CHINA DIGS DEEPER FOR ITS CULTURAL ROOTS
Peking — During China's Cultural Revolution a group of students stood guard at a bridge spanning the Yi River in Henan Province to ward off attacks on a series of rock-carved caves.
Thanks to those students, one of the world's most imposing monuments entombing Chinese cultural and religious tradition, dating back more than 15 centuries, was saved: the treasure-rich Lung-men caves.
The rebirth of interest in the caves as well as many other efforts to unearth the past symbolize a resumption of cultural activities on an unprecedented scale in China in the wake of the Cultrual Revolution (1966- 76).
Less than a decade ago, museums were closed, archaeological excavations were halted, monuments in urgent need of restoration were left in disrepair. It was the Red Guard's creed that "the more knowledge one acquires the more reactionary one becomes."
But today archaeological digging abounds, yielding a great number of artifacts that fill several newly built museums.
The Lung-men caves, located about eight miles south of Loyang, were hollowed out of the rocky cliffs over four centuries, starting about 494. They consist of 1,352 grottos, 750 niches, and some 40 pagodas of various sizes. More than 100,000 Buddhist images were sculptured, the tallest ones towering more than 50 feet; the smallest, a couple of inches.
Recent diggings have also led to one of the most astonishing archaeological discoveries of all time: the tomb of Chin Shih Huang (259-210 BC), the Emperor who unified China and built the Great Wall. Emperor Chin conscripted 700,000 laborers and spent 36 years constructing a subterranean palace in which to spend eternity.
The Chinese say it may take two generations before the whole structure is unearthed. But what has been found so far defies the imagination. Thousands of clay soldiers well over 6 feet tall and for the most part perfectly preserved, wooden chariots, natural-size horses, and various types of arms have been recovered.
As many as 6,000 soldiers may be contained in the area being excavated, and this is but a beginning. The actual spot where the Emperor was put to rest is expected to produce splendid treasures and yield important information to historians and archaeologists about military strategy in China some 2,000 years ago.
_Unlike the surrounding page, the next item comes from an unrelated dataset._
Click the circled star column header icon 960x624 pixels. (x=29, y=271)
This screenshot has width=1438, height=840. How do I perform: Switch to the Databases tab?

The Chinese have established an Institure for the Repair of Ancient Buildings and an Institute for Research on the Preservation of Relics. Western specialists agree that they have done a remarkable job of restoring of buildings , statues, and artifacts thousands of years old.
"Had the Cultural Revolution lasted a few years longer," a chinese archaeologist said, "many of our country's monuments today would be beyond repair. Ten years of neglect has already done a great deal of damage."
Mistrustful of what is not Chinese, Peking authorities have so far not allowed foreign experts to participate in the new findings. But the ice is slowly beginning to melt. Contacts have been established with the UN Educational, Scientific, and Cultural Organization (UNESCO). The international groups has expressed hope that China will eventually join 53 countries in the World Heritage Convention.
The work undertaken by the Chinese during the past four years is of more than artistic or cultural significance to several countries of Southeast Asia. The number of Buddhist temples and monasteries has grown over the centuries to more than 800,000. Some of them are of great religious interest to Buddhists everywhere.
Officially, the religious aspect is being dismissed as "superstition." Stressed, instead, is that the laboring people of ancient China, by freeing themselves from the shackles of religious iconography and relying on real life as the source of artistic inspiration, succeeded in creating lifelike images.
The love that archaeologists (who barely earn enough to make ends meet) have for their jobs is touching, indeed. With full support from the authorities, these communists are striving to salvage not only symbols of a time when religion imbued the everyday life of the Chinese people, but also magnificent tombs of emperors and empresses from different dynasties, some imposing and of lasting historical value.
The days of the Cultural Revolution's willful neglect, its efforts to erase the past and build a new man upon its ruins, are gone.